- Theatrical releaseposter
- Directed by: Joseph M. Newman
- Screenplay by: Allan Scott
- Story by: William Fay
- Produced by: Julian Blaustein
- Starring: Paul Douglas Joan Bennett
- Cinematography: Joseph LaShelle
- Edited by: William B. Murphy
- Music by: Leigh Harline
- Distributed by: Twentieth Century-Fox
- Release date: August 16, 1951;
- Running time: 91 minutes
- Country: United States
- Language: English

= The Guy Who Came Back =

1951 film

The Guy Who Came Back is a 1951 film directed by Joseph M. Newman, produced by Julian Blaustein and starring Paul Douglas, Joan Bennett, and Linda Darnell. The screenplay was written by Allan Scott based on a story by William Fay. The film was distributed by Twentieth Century-Fox.

==Plot==
Injured and unfit, "Hurricane" Harry Joplin is unhappy about his rejection by both the Navy and his football team. The team suggests that he become a coach, but Harry refuses to believe that his playing days are finished.

Harry's wife Kathy supports the family and Harry spends time with his son Willie, teaching him football. While battling his depression, Harry becomes attracted to Dee Shane, who persuades him to become an entertainer, reciting his old football stories on stage. Harry's attempt to take the stage flops before a large audience, causing him to begin a three-day drinking binge.

Kathy begins seeing another man named Gordon, and it appears that Harry has lost her. He tries wrestling to earn a living, but he lacks passion for it. His old football coach gives Harry one last shot in an important game against the Navy, but he plays poorly and is benched. Harry asks to remain on the sideline for the sake of his son in the bleachers. When the war-depleted team is exhausted of healthy bodies, Harry is needed again and scores a touchdown.

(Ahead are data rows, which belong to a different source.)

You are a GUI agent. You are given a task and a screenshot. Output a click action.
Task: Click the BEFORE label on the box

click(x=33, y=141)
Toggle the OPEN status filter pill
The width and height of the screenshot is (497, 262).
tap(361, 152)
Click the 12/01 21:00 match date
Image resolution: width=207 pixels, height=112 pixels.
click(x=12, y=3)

Delighted to win the game and his wife back, Harry is willing to accept a coaching job. Before he can take the job, an admiral who saw the football game offers to accept him into the Navy.

==Cast==
- Paul Douglas as Harry Joplin
- Linda Darnell as Dee Shane
- Joan Bennett as Kathy Joplin
- Don DeFore as Gordon Towne

== Reception ==
In a contemporary review for The New York Times, critic A. H. Weiler wrote: "Twentieth Century-Fox is rushing the season with 'The Guy Who Came Back' ... Although it is concerned with a football player and football weather, it is not a brisk business. For truth of the matter is, this saga of an aging gridiron great who refuses to believe his star has waned only has the attributes of a varsity cast and the disadvantages of some amateur plotting. The fate of Harry Joplin, its hero, is, despite some snappy dialogue, a fairly obvious affair. And, sadly enough, one is only mildly intrigued, not entranced, by his case history."